The exercise: Recast the records below as a Markdown table with two columns, No. and Record, giving each non-blank line its own row in sequence and omitting blank lines.

Supplied material:
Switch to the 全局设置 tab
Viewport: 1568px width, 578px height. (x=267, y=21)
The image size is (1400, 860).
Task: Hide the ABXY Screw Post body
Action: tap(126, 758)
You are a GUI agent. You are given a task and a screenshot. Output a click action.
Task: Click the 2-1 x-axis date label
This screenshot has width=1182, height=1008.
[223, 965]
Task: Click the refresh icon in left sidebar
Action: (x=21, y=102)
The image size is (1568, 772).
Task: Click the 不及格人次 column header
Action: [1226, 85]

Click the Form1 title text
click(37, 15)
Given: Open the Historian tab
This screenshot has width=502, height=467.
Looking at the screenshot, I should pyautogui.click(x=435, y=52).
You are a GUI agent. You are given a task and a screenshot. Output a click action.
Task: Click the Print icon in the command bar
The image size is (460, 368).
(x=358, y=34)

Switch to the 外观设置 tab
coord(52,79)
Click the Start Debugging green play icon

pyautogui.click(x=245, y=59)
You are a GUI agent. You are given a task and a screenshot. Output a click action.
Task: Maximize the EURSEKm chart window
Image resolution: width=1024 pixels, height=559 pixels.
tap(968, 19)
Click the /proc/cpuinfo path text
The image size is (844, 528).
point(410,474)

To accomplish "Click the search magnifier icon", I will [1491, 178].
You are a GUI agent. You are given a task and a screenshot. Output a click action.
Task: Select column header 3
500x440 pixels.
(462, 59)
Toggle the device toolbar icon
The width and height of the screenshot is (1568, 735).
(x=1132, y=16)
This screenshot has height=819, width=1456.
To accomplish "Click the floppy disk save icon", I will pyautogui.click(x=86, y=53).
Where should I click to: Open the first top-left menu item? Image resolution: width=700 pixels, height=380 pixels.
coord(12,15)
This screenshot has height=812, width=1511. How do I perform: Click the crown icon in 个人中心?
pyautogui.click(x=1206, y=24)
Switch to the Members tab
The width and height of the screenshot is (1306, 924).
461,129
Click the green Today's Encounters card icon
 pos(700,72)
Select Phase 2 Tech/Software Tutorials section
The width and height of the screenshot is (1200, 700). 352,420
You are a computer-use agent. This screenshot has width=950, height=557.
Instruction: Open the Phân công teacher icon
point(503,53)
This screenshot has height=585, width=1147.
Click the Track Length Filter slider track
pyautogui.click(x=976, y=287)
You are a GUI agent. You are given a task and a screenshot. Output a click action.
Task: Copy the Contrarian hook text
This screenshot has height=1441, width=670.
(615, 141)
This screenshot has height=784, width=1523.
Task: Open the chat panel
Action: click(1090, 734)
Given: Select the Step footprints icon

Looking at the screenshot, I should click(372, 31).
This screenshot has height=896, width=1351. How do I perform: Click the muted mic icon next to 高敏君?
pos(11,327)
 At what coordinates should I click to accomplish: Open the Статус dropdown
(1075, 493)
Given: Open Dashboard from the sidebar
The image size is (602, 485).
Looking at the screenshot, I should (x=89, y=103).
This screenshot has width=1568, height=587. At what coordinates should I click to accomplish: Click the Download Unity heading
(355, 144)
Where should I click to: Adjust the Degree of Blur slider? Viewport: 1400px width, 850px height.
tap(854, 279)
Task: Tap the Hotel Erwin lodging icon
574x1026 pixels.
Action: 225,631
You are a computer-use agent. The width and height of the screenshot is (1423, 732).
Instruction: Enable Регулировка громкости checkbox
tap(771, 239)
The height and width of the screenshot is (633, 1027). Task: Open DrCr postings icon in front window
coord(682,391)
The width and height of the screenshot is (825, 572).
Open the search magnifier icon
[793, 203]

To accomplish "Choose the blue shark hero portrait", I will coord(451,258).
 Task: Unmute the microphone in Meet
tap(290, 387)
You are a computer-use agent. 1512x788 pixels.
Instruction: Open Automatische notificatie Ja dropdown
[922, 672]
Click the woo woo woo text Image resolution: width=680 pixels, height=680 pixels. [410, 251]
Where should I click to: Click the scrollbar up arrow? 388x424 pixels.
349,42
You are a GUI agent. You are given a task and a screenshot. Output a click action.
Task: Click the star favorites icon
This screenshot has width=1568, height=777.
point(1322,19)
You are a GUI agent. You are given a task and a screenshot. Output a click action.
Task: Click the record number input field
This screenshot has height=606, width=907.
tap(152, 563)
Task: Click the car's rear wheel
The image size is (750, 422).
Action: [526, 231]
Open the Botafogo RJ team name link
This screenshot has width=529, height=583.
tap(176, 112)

Written response:
| No. | Record |
|---|---|
| 1 | Switch to the 全局设置 tab |
| 2 | Viewport: 1568px width, 578px height. (x=267, y=21) |
| 3 | The image size is (1400, 860). |
| 4 | Task: Hide the ABXY Screw Post body |
| 5 | Action: tap(126, 758) |
| 6 | You are a GUI agent. You are given a task and a screenshot. Output a click action. |
| 7 | Task: Click the 2-1 x-axis date label |
| 8 | This screenshot has width=1182, height=1008. |
| 9 | [223, 965] |
| 10 | Task: Click the refresh icon in left sidebar |
| 11 | Action: (x=21, y=102) |
| 12 | The image size is (1568, 772). |
| 13 | Task: Click the 不及格人次 column header |
| 14 | Action: [1226, 85] |
| 15 | Click the Form1 title text |
| 16 | click(37, 15) |
| 17 | Given: Open the Historian tab |
| 18 | This screenshot has width=502, height=467. |
| 19 | Looking at the screenshot, I should pyautogui.click(x=435, y=52). |
| 20 | You are a GUI agent. You are given a task and a screenshot. Output a click action. |
| 21 | Task: Click the Print icon in the command bar |
| 22 | The image size is (460, 368). |
| 23 | (x=358, y=34) |
| 24 | Switch to the 外观设置 tab |
| 25 | coord(52,79) |
| 26 | Click the Start Debugging green play icon |
| 27 | pyautogui.click(x=245, y=59) |
| 28 | You are a GUI agent. You are given a task and a screenshot. Output a click action. |
| 29 | Task: Maximize the EURSEKm chart window |
| 30 | Image resolution: width=1024 pixels, height=559 pixels. |
| 31 | tap(968, 19) |
| 32 | Click the /proc/cpuinfo path text |
| 33 | The image size is (844, 528). |
| 34 | point(410,474) |
| 35 | To accomplish "Click the search magnifier icon", I will [1491, 178]. |
| 36 | You are a GUI agent. You are given a task and a screenshot. Output a click action. |
| 37 | Task: Select column header 3 |
| 38 | 500x440 pixels. |
| 39 | (462, 59) |
| 40 | Toggle the device toolbar icon |
| 41 | The width and height of the screenshot is (1568, 735). |
| 42 | (x=1132, y=16) |
| 43 | This screenshot has height=819, width=1456. |
| 44 | To accomplish "Click the floppy disk save icon", I will pyautogui.click(x=86, y=53). |
| 45 | Where should I click to: Open the first top-left menu item? Image resolution: width=700 pixels, height=380 pixels. |
| 46 | coord(12,15) |
| 47 | This screenshot has height=812, width=1511. How do I perform: Click the crown icon in 个人中心? |
| 48 | pyautogui.click(x=1206, y=24) |
| 49 | Switch to the Members tab |
| 50 | The width and height of the screenshot is (1306, 924). |
| 51 | 461,129 |
| 52 | Click the green Today's Encounters card icon |
| 53 |  pos(700,72) |
| 54 | Select Phase 2 Tech/Software Tutorials section |
| 55 | The width and height of the screenshot is (1200, 700). 352,420 |
| 56 | You are a computer-use agent. This screenshot has width=950, height=557. |
| 57 | Instruction: Open the Phân công teacher icon |
| 58 | point(503,53) |
| 59 | This screenshot has height=585, width=1147. |
| 60 | Click the Track Length Filter slider track |
| 61 | pyautogui.click(x=976, y=287) |
| 62 | You are a GUI agent. You are given a task and a screenshot. Output a click action. |
| 63 | Task: Copy the Contrarian hook text |
| 64 | This screenshot has height=1441, width=670. |
| 65 | (615, 141) |
| 66 | This screenshot has height=784, width=1523. |
| 67 | Task: Open the chat panel |
| 68 | Action: click(1090, 734) |
| 69 | Given: Select the Step footprints icon |
| 70 | Looking at the screenshot, I should click(372, 31). |
| 71 | This screenshot has height=896, width=1351. How do I perform: Click the muted mic icon next to 高敏君? |
| 72 | pos(11,327) |
| 73 |  At what coordinates should I click to accomplish: Open the Статус dropdown |
| 74 | (1075, 493) |
| 75 | Given: Open Dashboard from the sidebar |
| 76 | The image size is (602, 485). |
| 77 | Looking at the screenshot, I should (x=89, y=103). |
| 78 | This screenshot has width=1568, height=587. At what coordinates should I click to accomplish: Click the Download Unity heading |
| 79 | (355, 144) |
| 80 | Where should I click to: Adjust the Degree of Blur slider? Viewport: 1400px width, 850px height. |
| 81 | tap(854, 279) |
| 82 | Task: Tap the Hotel Erwin lodging icon |
| 83 | 574x1026 pixels. |
| 84 | Action: 225,631 |
| 85 | You are a computer-use agent. The width and height of the screenshot is (1423, 732). |
| 86 | Instruction: Enable Регулировка громкости checkbox |
| 87 | tap(771, 239) |
| 88 | The height and width of the screenshot is (633, 1027). Task: Open DrCr postings icon in front window |
| 89 | coord(682,391) |
| 90 | The width and height of the screenshot is (825, 572). |
| 91 | Open the search magnifier icon |
| 92 | [793, 203] |
| 93 | To accomplish "Choose the blue shark hero portrait", I will coord(451,258). |
| 94 |  Task: Unmute the microphone in Meet |
| 95 | tap(290, 387) |
| 96 | You are a computer-use agent. 1512x788 pixels. |
| 97 | Instruction: Open Automatische notificatie Ja dropdown |
| 98 | [922, 672] |
| 99 | Click the woo woo woo text Image resolution: width=680 pixels, height=680 pixels. [410, 251] |
| 100 | Where should I click to: Click the scrollbar up arrow? 388x424 pixels. |
| 101 | 349,42 |
| 102 | You are a GUI agent. You are given a task and a screenshot. Output a click action. |
| 103 | Task: Click the star favorites icon |
| 104 | This screenshot has width=1568, height=777. |
| 105 | point(1322,19) |
| 106 | You are a GUI agent. You are given a task and a screenshot. Output a click action. |
| 107 | Task: Click the record number input field |
| 108 | This screenshot has height=606, width=907. |
| 109 | tap(152, 563) |
| 110 | Task: Click the car's rear wheel |
| 111 | The image size is (750, 422). |
| 112 | Action: [526, 231] |
| 113 | Open the Botafogo RJ team name link |
| 114 | This screenshot has width=529, height=583. |
| 115 | tap(176, 112) |